It’s time to stop thinking of threat groups as supervillains, experts say
Blackwired is committed to the study of threat actors and their tools: it’s a necessary part of the operation to protect users from cyberattacks. However, it can be easy for the uninitiated, and even the experts, to be daunted by threat actors, especially the ones working on the largest scales. Analysts give these groups flashy names, such as Scattered Spider, Fancy Bear, or Midnight Blizzard. At last year’s RSA conference, CrowdStrike put up a statue dedicated to one such threat actor, tracked as Wizard Spider, and this year at Black Hat in Las Vegas, CrowdStrike gave the same treatment to Scattered Spider. This certainly has its benefits, since it helps end users be more aware of the threats facing them, but multiple experts now consider that this kind of behavior might be counterproductive.
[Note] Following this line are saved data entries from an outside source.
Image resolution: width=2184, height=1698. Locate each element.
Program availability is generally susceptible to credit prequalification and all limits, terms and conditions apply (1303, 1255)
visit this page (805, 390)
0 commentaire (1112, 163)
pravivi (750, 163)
According to Andy Piazza, senior director of threat intel at Palo Alto Networks Unit 42, some defenders spend too much time tracking the activity of threat groups. He believes their time would be better spend focusing on developing internal capabilities to respond to malicious tactics, techniques and procedures, regardless of who specifically employs them. Jen Easterly, director of CISA, sounded a similar note during her keynote speech at Black Hat, suggesting that too many resources are spent tracking threat actors when most of them are just making use of the same old vulnerabilities and the same old tactics.
Here at Blackwired, we try to strike a middle ground between admiration and contempt. While the vast majority of threat actors make use of common tools and common vulnerabilities, they do so because they work. Fresh changes to the same old tools can spoil detection, which is why we provide up-to-the-minute intelligence and training data. And even if most threat actors are simple script jockeys, it’s the rare few that go beyond this that can cause the most damage. We should not romanticize them, true, but being cautious is still essential.